Thursday, September 20, 2007

Notes from an emergency room journal

After leaving my practice to pursue a career in art I spent the next four years working in a busy city emergency room. Covering vacations for the full time staff, I worked full time for 3 months (with no regular shift pattern) followed by 3 months off. The psychological “swing” between 3 months in the emergency room and 3 months in my studio was incredible. Within a year of this change my marraige of 17 years came to an end andI was entering the most difficult period in my life. My sketchbook/journal was a constant companion. I don’t know if I could have survived without it. What follows is a sampling of that experience recorded at all hours of the day and night whenever time and circmustances would permit.
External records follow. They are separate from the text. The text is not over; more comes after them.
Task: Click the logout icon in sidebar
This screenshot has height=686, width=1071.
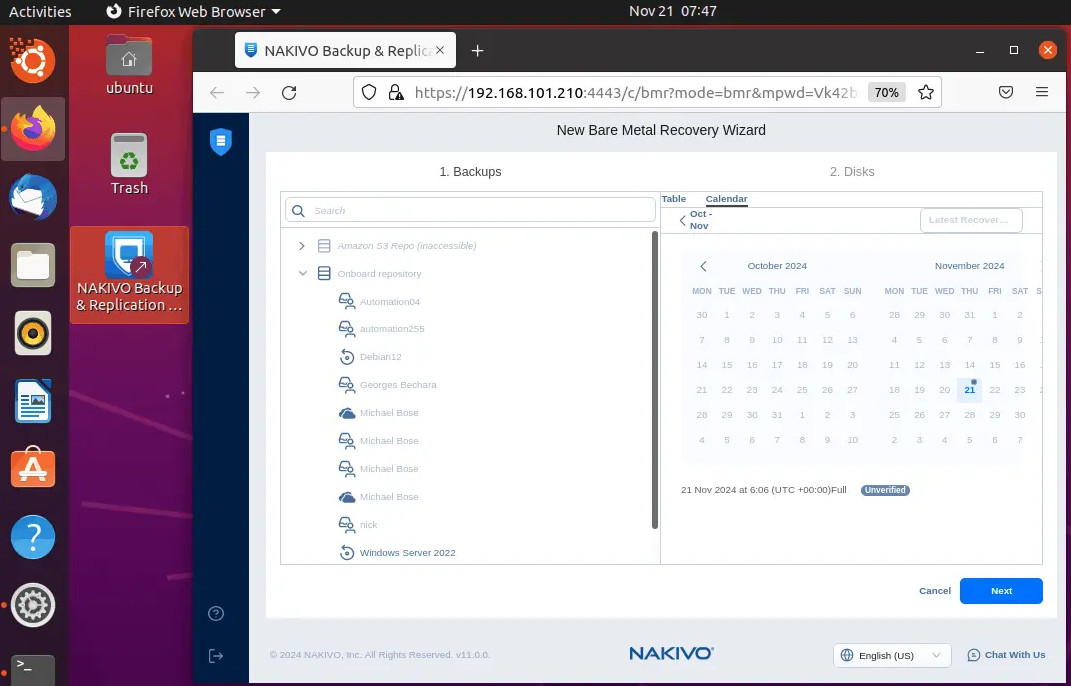Action: (x=216, y=656)
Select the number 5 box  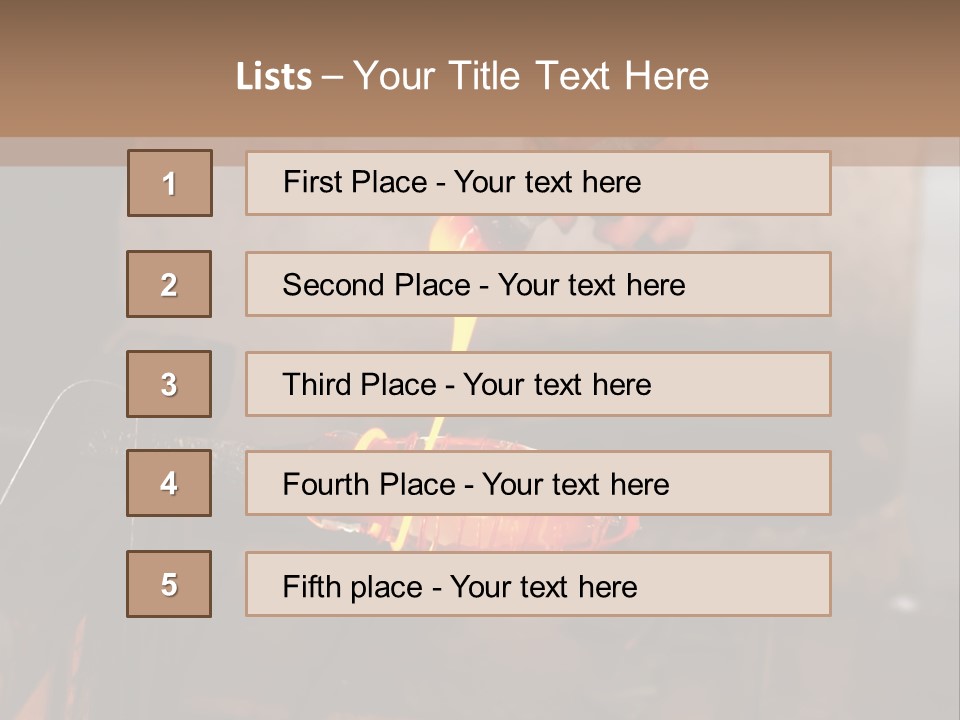tap(169, 584)

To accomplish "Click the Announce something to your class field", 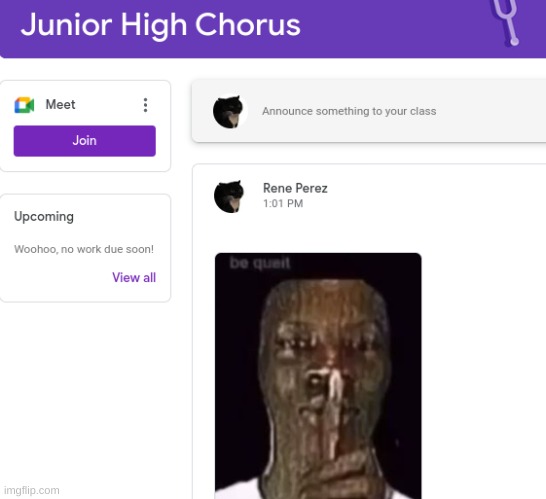I will click(369, 111).
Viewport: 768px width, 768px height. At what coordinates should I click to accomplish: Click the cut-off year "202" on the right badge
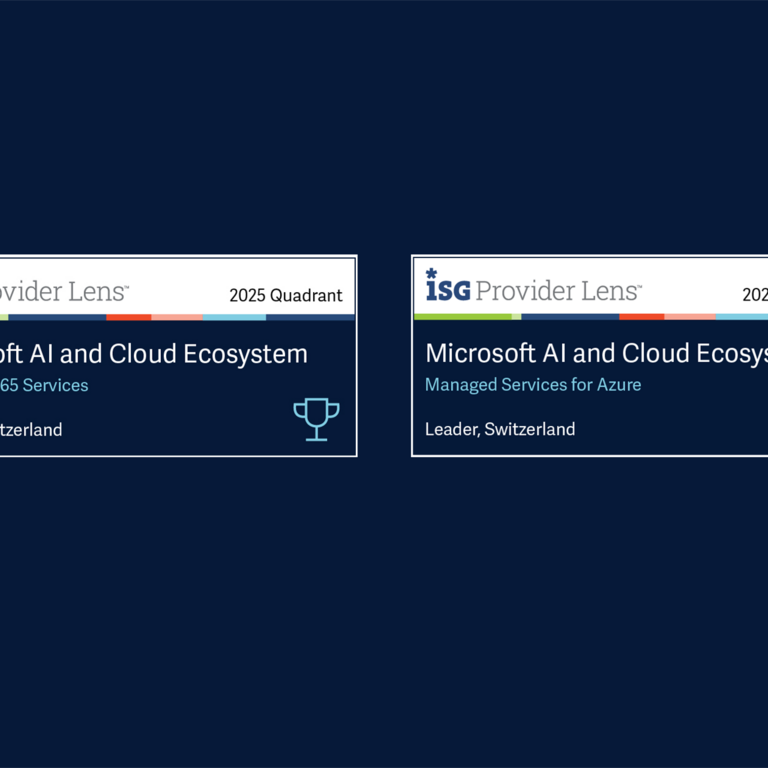click(755, 295)
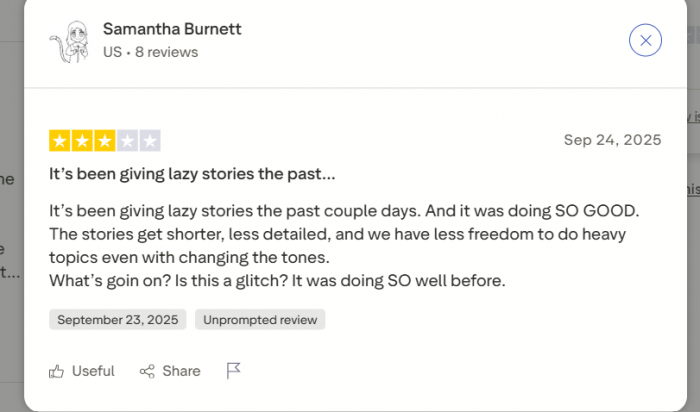Click the first yellow rating star
The width and height of the screenshot is (700, 412).
(60, 141)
In order to keep my drawings fresh and spontaneous I restricted myself to using only pens, my favorite being a pilot permanent felt tip or my old but faithful Parker 45 fountain pen (no longer available). Pencils and ballpoint pens were verboten!!!

A few words about our emergency room.

Area I...where all non life threatening problems were seen. Usually a very long lonely 10 hour shift which felt more like 14 hours.

Area II...Trauma and life threatening illnesses and injuries were managed here. Almost always a hectic, stressfull, but very fast 8 hour shift. This is where all the “action” was, as well as most of the ER staff, including the ever eager emergency medicine residents.

Military time...0800 to 1600 hrs-8am to 4pm
1600 to 2400 hrs-4pm to midnite
0000 to 0800 hrs-I’d rather not talk about it!

Room 21...Ob-gyn

Room 22...Acute psych cases. Patients frequently shackled and cuffed when brought in by the police.

Some of the sketches have been reworked or touched up when necessary to protect individual identies, or, when my handwriting required translating.

I hope you enjoy the babble from my pens: drawings, comments, and meaningless doodles, all created in my effort to survive the major crisis that was my life for those few incredible years.